Stored data entries:
--*--

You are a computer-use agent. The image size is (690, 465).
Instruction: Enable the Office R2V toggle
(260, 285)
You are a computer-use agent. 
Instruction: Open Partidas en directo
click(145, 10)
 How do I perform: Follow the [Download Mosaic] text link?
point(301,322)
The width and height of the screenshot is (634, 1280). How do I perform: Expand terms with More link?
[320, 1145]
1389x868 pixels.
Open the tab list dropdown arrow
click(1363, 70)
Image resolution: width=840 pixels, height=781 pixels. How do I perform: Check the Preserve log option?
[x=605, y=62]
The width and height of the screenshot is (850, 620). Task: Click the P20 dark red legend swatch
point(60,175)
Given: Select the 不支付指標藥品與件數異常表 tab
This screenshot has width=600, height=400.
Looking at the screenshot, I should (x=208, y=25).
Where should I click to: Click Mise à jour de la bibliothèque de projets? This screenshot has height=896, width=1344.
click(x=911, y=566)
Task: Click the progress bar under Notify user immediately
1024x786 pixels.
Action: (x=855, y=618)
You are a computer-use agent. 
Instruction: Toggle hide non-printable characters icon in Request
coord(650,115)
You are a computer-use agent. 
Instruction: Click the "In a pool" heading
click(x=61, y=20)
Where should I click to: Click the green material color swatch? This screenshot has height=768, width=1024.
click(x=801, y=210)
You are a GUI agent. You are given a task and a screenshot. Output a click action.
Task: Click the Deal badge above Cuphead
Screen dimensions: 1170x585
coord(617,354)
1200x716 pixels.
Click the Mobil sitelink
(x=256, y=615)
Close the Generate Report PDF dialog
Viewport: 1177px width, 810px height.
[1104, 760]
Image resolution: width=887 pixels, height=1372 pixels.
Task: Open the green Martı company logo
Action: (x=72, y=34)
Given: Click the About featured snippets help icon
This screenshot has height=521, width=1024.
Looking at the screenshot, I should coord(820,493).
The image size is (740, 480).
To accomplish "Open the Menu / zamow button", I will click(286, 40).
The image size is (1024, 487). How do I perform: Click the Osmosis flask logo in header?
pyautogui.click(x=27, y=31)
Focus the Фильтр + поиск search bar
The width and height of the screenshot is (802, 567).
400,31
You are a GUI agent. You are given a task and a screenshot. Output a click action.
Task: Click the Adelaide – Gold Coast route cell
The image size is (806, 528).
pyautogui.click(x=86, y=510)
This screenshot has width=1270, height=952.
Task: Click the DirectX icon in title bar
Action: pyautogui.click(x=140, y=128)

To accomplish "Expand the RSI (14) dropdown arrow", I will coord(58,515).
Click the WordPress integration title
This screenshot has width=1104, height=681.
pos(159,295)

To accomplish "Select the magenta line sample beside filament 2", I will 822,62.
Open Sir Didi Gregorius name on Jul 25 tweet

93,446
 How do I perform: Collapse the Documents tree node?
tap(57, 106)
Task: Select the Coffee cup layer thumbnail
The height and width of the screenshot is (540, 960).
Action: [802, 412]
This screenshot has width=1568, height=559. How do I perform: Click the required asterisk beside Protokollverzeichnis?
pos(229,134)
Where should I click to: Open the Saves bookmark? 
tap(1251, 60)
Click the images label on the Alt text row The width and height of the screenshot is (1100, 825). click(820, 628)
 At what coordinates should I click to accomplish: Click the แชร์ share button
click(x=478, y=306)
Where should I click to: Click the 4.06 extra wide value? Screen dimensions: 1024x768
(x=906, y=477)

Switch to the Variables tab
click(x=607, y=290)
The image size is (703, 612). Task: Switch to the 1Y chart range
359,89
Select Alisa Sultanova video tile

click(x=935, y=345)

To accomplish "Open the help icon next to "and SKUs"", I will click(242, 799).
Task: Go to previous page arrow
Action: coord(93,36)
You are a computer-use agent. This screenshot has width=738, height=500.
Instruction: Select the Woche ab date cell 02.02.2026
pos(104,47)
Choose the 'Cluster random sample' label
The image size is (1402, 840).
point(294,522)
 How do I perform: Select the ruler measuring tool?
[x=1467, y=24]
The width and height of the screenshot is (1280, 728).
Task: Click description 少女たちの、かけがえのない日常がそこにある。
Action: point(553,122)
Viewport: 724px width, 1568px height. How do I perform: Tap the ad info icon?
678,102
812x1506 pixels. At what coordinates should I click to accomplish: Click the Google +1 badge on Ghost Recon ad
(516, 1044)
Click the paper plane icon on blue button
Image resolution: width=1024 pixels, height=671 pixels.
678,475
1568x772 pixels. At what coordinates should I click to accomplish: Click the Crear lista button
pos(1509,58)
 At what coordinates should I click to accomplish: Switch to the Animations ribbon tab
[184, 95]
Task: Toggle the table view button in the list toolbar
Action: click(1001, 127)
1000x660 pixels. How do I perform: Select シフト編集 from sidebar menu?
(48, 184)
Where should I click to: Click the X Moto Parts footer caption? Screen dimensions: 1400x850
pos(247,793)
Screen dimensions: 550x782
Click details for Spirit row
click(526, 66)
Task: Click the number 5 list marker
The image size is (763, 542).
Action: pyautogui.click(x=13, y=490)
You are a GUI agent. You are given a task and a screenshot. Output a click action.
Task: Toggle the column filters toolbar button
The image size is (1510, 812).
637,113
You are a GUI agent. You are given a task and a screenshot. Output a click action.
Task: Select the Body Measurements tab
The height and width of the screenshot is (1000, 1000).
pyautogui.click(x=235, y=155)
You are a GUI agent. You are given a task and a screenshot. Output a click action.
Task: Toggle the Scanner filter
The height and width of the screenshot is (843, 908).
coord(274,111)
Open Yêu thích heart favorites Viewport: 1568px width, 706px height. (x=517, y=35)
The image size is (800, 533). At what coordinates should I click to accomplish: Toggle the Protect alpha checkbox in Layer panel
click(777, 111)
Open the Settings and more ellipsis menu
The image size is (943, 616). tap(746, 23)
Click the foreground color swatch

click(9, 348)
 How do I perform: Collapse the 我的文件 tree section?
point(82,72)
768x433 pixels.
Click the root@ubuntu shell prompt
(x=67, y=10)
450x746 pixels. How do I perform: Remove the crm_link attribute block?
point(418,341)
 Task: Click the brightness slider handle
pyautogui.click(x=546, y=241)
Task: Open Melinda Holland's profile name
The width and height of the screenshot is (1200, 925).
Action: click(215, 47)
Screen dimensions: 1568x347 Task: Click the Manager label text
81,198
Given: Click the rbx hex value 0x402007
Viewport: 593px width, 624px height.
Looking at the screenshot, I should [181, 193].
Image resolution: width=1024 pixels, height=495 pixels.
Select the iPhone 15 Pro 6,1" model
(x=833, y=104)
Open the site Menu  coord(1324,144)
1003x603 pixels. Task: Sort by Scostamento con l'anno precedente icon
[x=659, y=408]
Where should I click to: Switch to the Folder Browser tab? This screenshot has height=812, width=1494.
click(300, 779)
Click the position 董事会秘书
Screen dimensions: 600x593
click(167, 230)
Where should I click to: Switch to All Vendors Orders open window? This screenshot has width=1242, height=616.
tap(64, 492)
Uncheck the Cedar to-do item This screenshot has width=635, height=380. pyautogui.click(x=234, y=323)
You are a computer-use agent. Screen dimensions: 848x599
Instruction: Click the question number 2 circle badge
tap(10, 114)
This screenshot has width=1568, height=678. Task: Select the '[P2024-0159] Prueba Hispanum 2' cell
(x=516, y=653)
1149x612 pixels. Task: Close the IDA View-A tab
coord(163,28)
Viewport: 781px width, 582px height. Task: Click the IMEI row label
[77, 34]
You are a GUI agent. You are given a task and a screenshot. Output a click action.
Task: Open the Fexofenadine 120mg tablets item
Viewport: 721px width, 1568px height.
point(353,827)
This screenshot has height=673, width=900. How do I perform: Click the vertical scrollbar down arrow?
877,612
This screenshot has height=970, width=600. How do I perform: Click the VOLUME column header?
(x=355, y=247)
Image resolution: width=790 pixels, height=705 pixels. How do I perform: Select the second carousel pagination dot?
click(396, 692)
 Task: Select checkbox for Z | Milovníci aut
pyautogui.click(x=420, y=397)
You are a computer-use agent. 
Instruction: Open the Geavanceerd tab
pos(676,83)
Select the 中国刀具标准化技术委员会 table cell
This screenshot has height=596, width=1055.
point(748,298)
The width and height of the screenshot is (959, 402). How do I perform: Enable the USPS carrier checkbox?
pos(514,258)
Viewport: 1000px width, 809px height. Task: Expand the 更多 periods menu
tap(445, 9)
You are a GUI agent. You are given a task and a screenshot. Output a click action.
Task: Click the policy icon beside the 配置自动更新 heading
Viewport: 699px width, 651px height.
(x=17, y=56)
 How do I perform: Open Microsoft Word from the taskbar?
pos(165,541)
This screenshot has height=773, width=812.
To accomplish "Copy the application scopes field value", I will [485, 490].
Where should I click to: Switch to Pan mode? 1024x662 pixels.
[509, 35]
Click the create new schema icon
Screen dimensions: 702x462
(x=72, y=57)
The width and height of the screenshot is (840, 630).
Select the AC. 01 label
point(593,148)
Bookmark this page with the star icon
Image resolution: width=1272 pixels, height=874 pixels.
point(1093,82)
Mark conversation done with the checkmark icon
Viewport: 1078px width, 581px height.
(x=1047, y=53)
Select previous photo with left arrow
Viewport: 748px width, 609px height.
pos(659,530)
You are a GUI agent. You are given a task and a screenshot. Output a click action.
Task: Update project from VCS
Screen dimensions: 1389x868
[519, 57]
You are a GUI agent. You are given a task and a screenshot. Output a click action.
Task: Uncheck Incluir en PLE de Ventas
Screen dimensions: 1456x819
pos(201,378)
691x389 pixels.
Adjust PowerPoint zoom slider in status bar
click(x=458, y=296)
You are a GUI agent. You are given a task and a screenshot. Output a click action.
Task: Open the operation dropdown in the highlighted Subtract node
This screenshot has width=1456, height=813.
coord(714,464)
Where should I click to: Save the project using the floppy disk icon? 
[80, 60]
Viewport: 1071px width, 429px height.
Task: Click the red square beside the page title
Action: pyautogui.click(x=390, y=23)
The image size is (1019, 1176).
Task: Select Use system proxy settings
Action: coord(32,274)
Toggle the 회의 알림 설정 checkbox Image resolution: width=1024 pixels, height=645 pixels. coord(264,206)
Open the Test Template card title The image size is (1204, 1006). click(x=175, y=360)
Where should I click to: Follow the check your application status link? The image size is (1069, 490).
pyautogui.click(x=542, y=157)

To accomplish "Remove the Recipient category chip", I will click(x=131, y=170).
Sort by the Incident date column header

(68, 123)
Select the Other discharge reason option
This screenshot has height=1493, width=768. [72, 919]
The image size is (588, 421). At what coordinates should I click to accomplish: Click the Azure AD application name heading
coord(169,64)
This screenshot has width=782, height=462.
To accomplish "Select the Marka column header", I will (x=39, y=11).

--*--

## TRY IT
The lines of the records that contain the string "item" should be located and copied.

## TASK OUTPUT
Uncheck the Cedar to-do item This screenshot has width=635, height=380. pyautogui.click(x=234, y=323)
Task: Open the Fexofenadine 120mg tablets item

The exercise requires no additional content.